Institute for applied mathematics "Mauro Picone" (IAC)

Description

The Istituto per le Applicazioni del Calcolo "Mauro Picone" (IAC), one of the eldest CNR-Institutes, is a research institute of applied mathematics. It was founded by Mauro Picone in 1927, and since 2002 it has locations in Rome, Bari, Florence and Naples with about 50 researchers. Amazingly enough, its current research policy still reflects many of Picone's original ideas. Indeed, long before the introduction of digital computers, Picone had the intuition of the potential impact on real-life problems of the combination of computational methods with mathematical abstraction.

Modern society is becoming increasingly complex, and new technologies are being developed more and more rapidly. In this context mathematics is not merely a language to describe scientific processes and technologies. Its real value lies much more in depth. The high level of abstraction of mathematics does not only increase theoretical insight, it also provides, at low costs, flexible methods, efficient algorithms and more accurate solutions. In other words, a correct and intelligent combination of mathematics and computing power opens up entirely new possibilities to deal with complexity and to design efficient solution techniques which meet with the flexibility requirements which are typical for today's applications.

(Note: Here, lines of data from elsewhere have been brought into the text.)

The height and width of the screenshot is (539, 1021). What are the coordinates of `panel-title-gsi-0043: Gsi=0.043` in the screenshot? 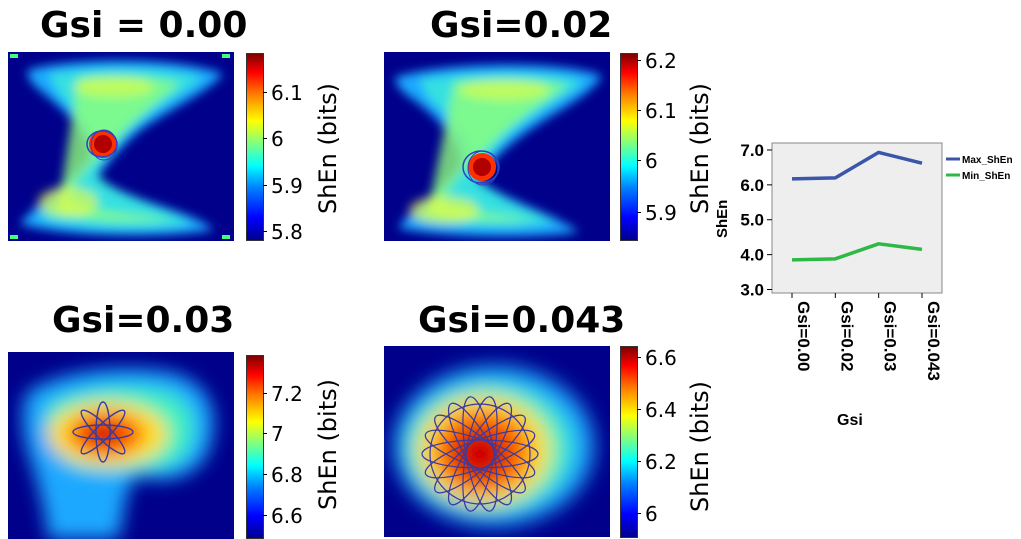 It's located at (522, 320).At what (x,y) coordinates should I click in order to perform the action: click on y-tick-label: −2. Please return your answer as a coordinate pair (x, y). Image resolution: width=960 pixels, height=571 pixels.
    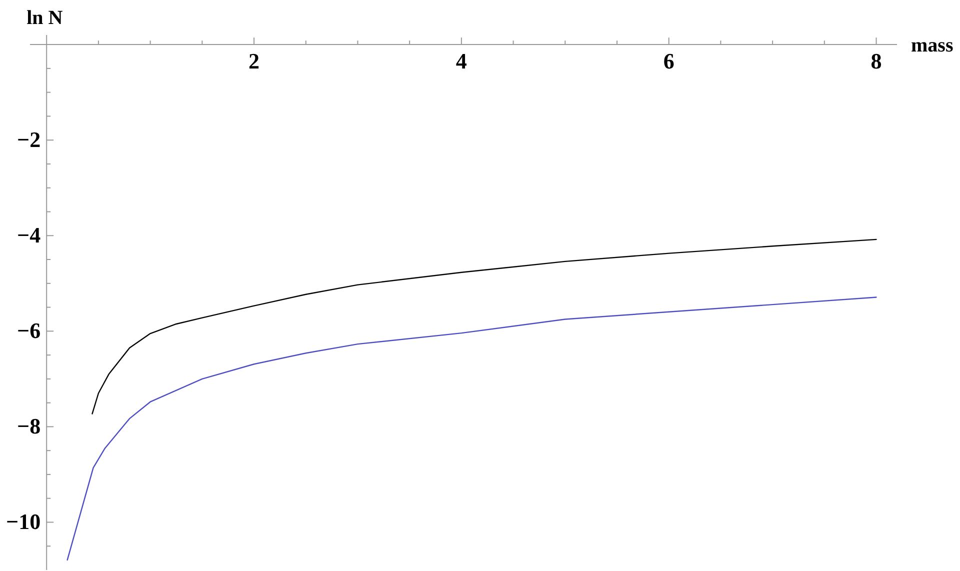
    Looking at the image, I should click on (29, 140).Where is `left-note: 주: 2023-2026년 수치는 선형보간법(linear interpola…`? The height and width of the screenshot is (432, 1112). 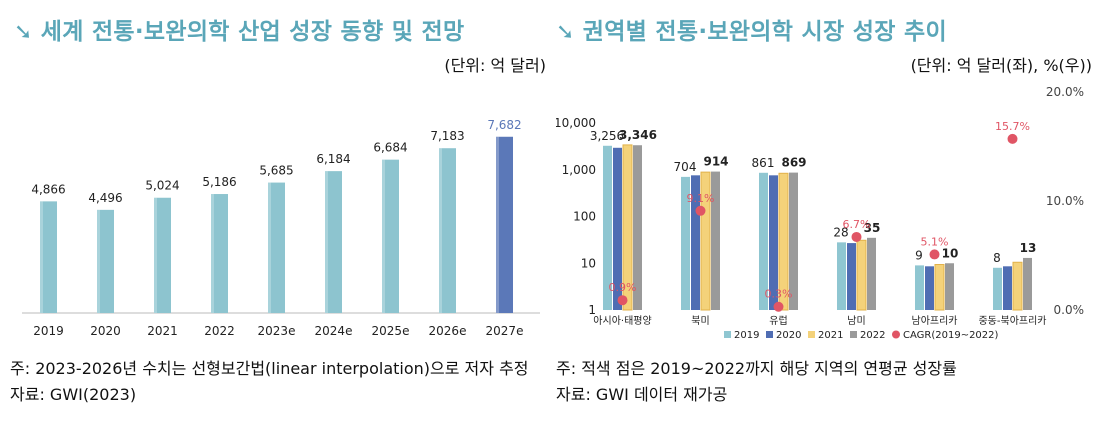
left-note: 주: 2023-2026년 수치는 선형보간법(linear interpola… is located at coordinates (270, 368).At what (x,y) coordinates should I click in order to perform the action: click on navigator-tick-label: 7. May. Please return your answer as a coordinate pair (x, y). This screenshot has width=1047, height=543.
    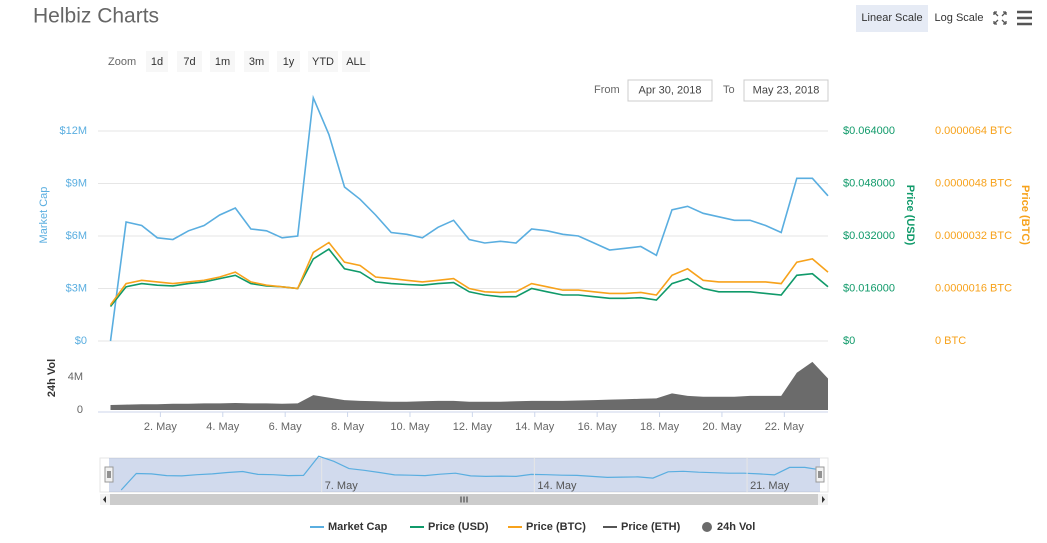
    Looking at the image, I should click on (342, 486). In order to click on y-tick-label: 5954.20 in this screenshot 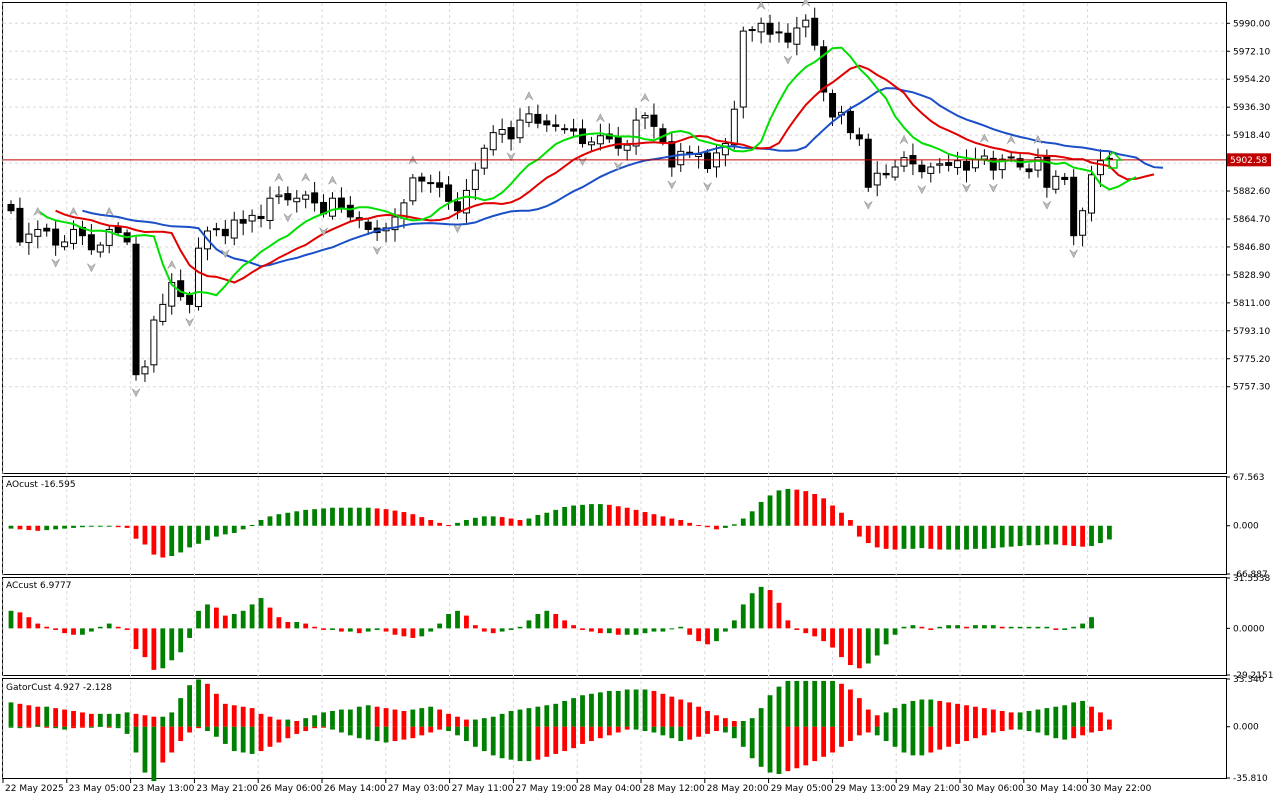, I will do `click(1252, 80)`.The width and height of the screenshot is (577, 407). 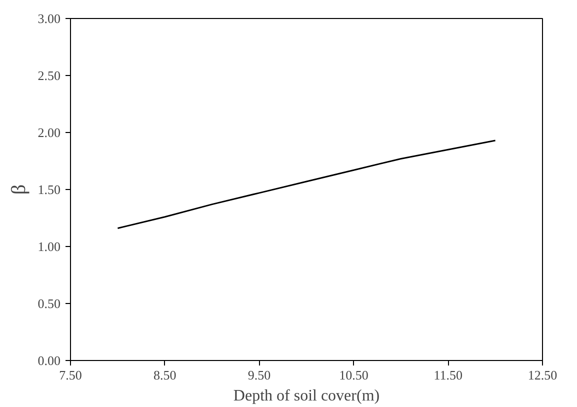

It is in this context that the Institute is working, in the firm belief that the CNR offers the best conditions in Italy for promoting this kind of activities. In fact the specific mission of the Institute is "to develop highly advanced mathematical, statistical and computational methods in order to solve, in a mostly interdisciplinary context, problems with strong relevance to society and industry". Applications can be found in many fields having direct impact on the society such as engineering (material science, turbulence, Bose-Einstein condensation, microflows), medical sciences and biology (medical image processing, genomics, the human immune system, blood flow), environment (analysis of satellite data for earth observation, subglacial lakes at the south pole), transportation (urban traffic modeling), finance and economics (optimization of the management of the Public Debt in Italy, micro-dynamics of financial markets), cultural heritage (degradation of ancient monuments), manufacturing (robotics, computer vision, scheduling problems), computer science (networks, security).

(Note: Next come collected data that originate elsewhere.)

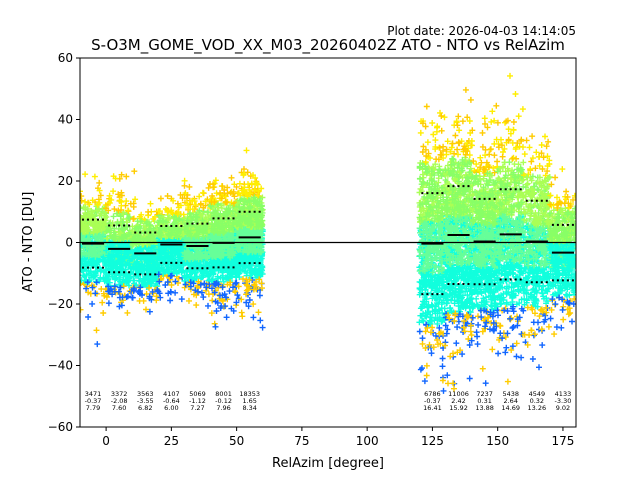 The width and height of the screenshot is (640, 480). What do you see at coordinates (172, 441) in the screenshot?
I see `x-tick-label: 25` at bounding box center [172, 441].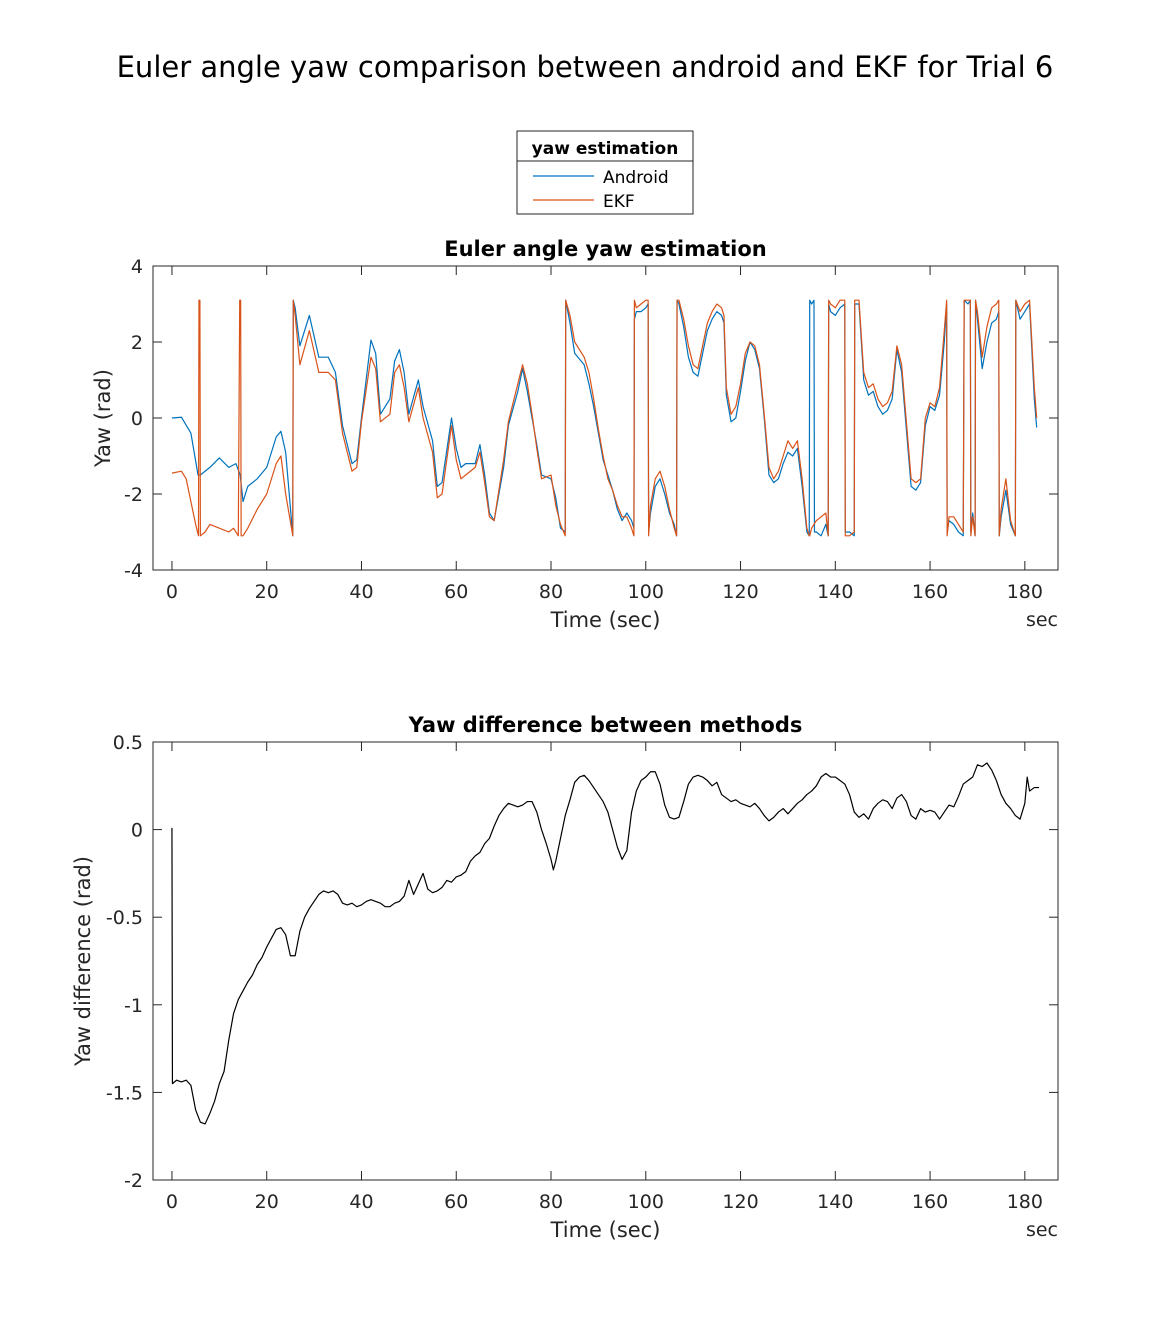 The width and height of the screenshot is (1170, 1322). Describe the element at coordinates (137, 343) in the screenshot. I see `y-tick-label: 2` at that location.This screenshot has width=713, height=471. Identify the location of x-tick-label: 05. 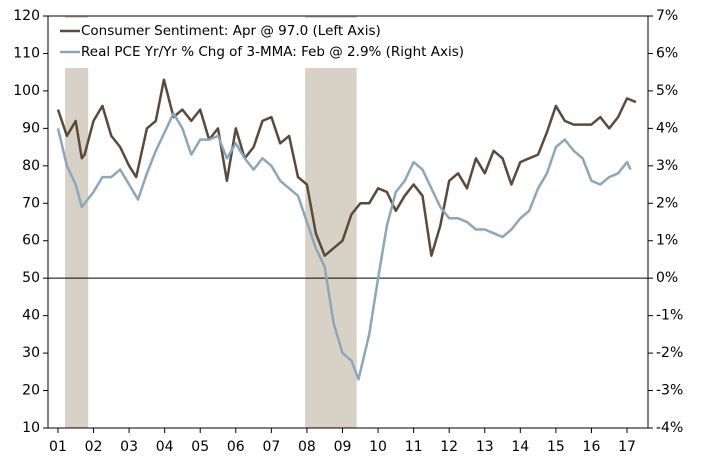
(200, 447).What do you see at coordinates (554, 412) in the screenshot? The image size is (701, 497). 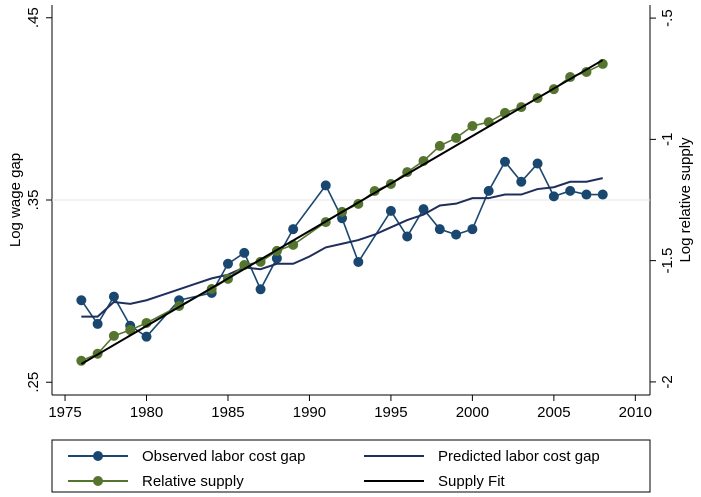 I see `x-tick-label: 2005` at bounding box center [554, 412].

For two different reasons interdisciplinarity is a key concept for the research at the Institute. The first - and most obvious - one concerns the intensive interaction between mathematics and applications. Mathematics does not only provide solutions for all sort of problems, but viceversa, complex real-world problems directly stimulate the development of new mathematical techniques and approaches. For example, practical problems in computer vision require the development of new theoretical and numerical methods in the field of calculus of variations; medical applications of magnetic resonance require the development of new results in both statistics and computational linear algebra; the simulation of the human immune system leads to new types of computational modeling. Even classical fields, such as fluid dynamics, when looked from a more general mathematical perspective, yield new methodologies of wide interdisciplinary applicability in science and engineering. The choice of the examples is arbitrary and many other examples can easily be added to the list.

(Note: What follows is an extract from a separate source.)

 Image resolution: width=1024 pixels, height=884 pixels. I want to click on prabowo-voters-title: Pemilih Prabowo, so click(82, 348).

A second aspect of interdisciplinary research is less obvious but equally important. It refers to the interaction between different mathematical fields, often necessary to obtain the optimal solution of a problem. Indeed complex real-life problems usually require the combination of more than one single technique in order to obtain satisfactory solutions. This sort of interaction is at a relatively early stage of development, but this is not so surprising: combining highly sophisticated methods from different fields requires the formation of teams of first rank researchers, and can be considered as one of the great challenges of applied mathematics for the near future. Its strategic importance should lead to a future key action the European Commission. At the Instutute several pioneering experiments have led to most promising and convincing results. For example, in a collaboration with the Italian Ministery for Economic Affairs concerning the optimal management of the Italian Public Debt, only a highly nontrivial combination of methods coming from stochastic control theory, discrete mathematics, statistics, mathematical analysis and computational mathematics leads to optimal results. Similarly, image processing requires the combination of methods in the fields of real and complex analysis, statistics, probability theory, discrete and continuous optimization, linear algebra and numerical analysis. And realistic traffic modeling requires the use of nonlinear partial differential equations at one side and methods of discrete optimization at the other side. It should be emphasized that in particular combining methods in discrete mathematics and continuuum mathematics often adds considerable value to the solution of complex and/or multiscale problems. Having a team of researchers working in this direction, all stimulated by real-life problems, is one of the major hallmarks of the Institute. The particular blend of knowledge and experience of the IAC research staff members allows an effective employment of common techniques in disciplines that look very different like finance and biology. In fact most of the staff members are involved in more than one of the applications mentioned below.

The overall know-how of the Institute can be summerized by the following list of keywords: mathematical modeling, partial differential equations, probability theory, statistics, operations research, inverse problems, signal and image processing, mathematical physics, numerical analysis, computational linear algebra, fluid mechanics, kinetic theory, nonlinear dynamical systems, complex systems, relativity theory, mathematical biology, mathematical finance, data analysis, calculus of variations, optimization, control theory, computer science, computer graphics, scientific visualization, computing theory, traffic modeling.